Concludo con un brevissimo insegnamento. C’è un verso biblico, nei primi capitoli della Creazione dell’uomo e poi del primo omicidio della storia, Caino e Abele, un verso che, traslitterato, suona così: "Sciofèkh dam ha-adàm, ba-adàm damò iisciafèkh". Si sente anche onomatopeicamente che c’è una musicalità nel verso. Dam in ebraico vuol dire sangue e Adàm vuol dire uomo. La traduzione è questa: "Colui che versa sangue dell’uomo, con l’uomo (cioè per mezzo dell’uomo) il suo sangue sarà versato". Che ovviamente vuol dire responsabilità, e quindi chi commette spargimento di sangue incorre nella pena capitale, cioè è passibile di pena di morte da parte del tribunale degli uomini.
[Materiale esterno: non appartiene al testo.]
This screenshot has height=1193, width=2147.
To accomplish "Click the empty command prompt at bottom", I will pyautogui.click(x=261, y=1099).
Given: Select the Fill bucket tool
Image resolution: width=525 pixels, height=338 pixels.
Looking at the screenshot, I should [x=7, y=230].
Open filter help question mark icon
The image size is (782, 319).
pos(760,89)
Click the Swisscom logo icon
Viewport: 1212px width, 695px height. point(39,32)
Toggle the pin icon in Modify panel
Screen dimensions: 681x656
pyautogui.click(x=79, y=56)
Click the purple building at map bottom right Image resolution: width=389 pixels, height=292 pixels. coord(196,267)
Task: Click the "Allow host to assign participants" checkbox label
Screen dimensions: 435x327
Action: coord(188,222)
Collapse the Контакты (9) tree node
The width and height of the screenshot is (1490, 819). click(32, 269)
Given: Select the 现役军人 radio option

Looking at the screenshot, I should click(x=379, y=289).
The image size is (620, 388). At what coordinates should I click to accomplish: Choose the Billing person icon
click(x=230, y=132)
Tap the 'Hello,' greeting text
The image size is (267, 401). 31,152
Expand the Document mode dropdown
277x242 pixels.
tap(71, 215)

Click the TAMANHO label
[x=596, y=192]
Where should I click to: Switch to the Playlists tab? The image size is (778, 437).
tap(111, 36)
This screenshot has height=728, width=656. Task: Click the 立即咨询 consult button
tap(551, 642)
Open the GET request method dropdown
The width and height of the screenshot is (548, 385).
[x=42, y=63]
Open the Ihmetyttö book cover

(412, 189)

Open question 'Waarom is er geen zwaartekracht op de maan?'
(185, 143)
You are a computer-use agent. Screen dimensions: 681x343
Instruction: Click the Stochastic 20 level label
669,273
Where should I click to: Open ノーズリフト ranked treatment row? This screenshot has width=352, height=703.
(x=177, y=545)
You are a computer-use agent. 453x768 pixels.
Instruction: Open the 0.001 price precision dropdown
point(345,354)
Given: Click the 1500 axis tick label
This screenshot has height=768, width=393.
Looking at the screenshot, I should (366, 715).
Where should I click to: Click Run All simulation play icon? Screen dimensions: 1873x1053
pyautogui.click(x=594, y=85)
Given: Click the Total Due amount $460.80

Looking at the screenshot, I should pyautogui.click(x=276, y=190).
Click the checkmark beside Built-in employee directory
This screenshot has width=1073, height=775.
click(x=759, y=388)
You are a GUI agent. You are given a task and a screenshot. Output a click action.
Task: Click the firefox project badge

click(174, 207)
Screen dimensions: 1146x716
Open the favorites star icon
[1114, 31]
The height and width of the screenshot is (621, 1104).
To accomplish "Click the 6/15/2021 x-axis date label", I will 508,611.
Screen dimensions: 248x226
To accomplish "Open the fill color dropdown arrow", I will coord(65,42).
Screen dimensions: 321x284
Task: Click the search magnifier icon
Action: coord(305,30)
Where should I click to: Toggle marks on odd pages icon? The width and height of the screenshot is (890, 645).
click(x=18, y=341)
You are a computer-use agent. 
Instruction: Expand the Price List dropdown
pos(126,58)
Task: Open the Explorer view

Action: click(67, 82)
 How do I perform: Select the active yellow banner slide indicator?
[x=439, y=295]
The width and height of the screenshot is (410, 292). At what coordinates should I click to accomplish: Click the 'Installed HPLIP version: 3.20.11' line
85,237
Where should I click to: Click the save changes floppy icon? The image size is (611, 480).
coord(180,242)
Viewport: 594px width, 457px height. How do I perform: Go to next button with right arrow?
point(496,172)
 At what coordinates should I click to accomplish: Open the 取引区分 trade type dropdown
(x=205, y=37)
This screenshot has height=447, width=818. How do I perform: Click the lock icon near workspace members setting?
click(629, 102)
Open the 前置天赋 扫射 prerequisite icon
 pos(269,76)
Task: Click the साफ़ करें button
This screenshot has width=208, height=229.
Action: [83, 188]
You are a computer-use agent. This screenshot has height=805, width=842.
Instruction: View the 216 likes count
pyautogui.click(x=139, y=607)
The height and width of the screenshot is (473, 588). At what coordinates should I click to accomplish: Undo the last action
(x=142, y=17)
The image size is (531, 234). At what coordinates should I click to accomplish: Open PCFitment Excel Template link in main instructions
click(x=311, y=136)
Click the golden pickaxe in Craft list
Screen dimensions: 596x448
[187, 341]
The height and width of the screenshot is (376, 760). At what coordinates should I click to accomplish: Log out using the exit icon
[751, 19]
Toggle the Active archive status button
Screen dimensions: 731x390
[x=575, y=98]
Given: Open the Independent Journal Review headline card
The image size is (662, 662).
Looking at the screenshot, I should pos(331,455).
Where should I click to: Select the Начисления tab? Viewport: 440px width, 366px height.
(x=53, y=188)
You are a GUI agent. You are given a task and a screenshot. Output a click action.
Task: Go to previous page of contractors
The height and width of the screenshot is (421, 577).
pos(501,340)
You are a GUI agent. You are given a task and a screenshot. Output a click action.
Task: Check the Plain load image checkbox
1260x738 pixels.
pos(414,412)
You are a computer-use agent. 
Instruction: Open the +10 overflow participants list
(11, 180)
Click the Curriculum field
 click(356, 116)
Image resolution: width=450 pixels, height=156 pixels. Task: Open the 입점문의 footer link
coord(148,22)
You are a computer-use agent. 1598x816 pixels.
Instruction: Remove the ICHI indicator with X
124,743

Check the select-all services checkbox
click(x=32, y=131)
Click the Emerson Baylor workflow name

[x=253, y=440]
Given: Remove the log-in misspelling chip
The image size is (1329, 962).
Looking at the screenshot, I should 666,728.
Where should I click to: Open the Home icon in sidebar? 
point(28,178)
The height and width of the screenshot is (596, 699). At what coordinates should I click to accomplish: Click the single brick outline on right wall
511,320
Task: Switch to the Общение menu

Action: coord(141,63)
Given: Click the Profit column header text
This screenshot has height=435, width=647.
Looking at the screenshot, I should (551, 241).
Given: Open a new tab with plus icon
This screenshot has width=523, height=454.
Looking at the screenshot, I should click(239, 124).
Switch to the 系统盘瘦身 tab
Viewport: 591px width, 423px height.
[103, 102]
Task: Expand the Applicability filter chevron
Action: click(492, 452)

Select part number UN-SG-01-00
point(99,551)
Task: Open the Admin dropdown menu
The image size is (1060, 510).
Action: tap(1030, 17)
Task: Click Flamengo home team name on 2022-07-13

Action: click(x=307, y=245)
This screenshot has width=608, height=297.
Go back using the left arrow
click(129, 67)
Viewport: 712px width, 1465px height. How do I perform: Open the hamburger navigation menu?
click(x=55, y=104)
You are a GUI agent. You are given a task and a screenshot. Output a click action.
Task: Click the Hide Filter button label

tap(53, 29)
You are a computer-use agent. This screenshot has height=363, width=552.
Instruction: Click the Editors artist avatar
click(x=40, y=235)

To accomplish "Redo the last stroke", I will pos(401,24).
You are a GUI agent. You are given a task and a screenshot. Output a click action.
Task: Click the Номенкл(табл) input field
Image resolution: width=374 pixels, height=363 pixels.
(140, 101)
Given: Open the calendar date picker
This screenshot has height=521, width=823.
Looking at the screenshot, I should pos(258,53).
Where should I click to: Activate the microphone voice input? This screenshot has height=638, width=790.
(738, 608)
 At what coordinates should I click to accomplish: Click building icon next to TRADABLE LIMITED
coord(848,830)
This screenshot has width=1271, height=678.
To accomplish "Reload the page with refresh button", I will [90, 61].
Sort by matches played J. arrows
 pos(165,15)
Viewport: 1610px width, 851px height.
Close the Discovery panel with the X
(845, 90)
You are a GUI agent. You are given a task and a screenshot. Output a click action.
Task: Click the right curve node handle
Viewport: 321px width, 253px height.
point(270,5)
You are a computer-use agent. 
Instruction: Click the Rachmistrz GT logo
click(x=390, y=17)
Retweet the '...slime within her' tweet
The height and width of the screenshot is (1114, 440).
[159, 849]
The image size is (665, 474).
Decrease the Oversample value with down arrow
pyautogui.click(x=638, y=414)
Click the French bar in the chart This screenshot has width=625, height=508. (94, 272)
Il verso questo vuol dire e così i Maestri l’hanno interpretato (anche se non è da questo verso, ma da un altro, che si dimostra la liceità della pena capitale). Ma uno degli antichi Maestri vissuto tra il I e II secolo dell’Era Volgare, Ribbì Ishmaèl, uno dei più grandi Maestri del Talmùd, e era medico, lo interpretava in questo modo: Da dove dimostriamo noi il divieto di procurare l’aborto, visto che questo non è un essere umano, in quanto l’embrione non è ancora un essere umano completo, non è ancora venuto al mondo, e non abbiamo l’insegnamento biblico che ci vieti questa specie di non omicidio? Allora lui leggeva così: "Sciofèkh dam ha-adàm ba-adàm, damò iisciafèkh" (spostando la pausa, qui abbiamo spostato semplicemente la virgola);.che diventa: colui che sparge il sangue dell’uomo nell’uomo (perché il complemento di mezzo in ebraico è uguale al complemento di luogo - dentro l’uomo - dunque l’embrione), il suo sangue sarà sparso. La legge ebraica, però, non è conforme all’opinione di Ribbì Ishmaèl, perché è rimasta opinione di minoranza. La maggioranza, nel Sommo Sinedrio, non l’ha accettata, e quindi ha rifiutato di equiparare l’aborto all’omicidio tout court. Non si può applicare la pena capitale del tribunale degli uomini, perché non si può dire che ci sia spargimento di sangue, però vi è un riferimento biblico normativo sul divieto dell’aborto. Se invece l’embrione mette in pericolo la vita della madre, anche durante il parto, in mancanza di alternativa si deve salvare la vita della madre.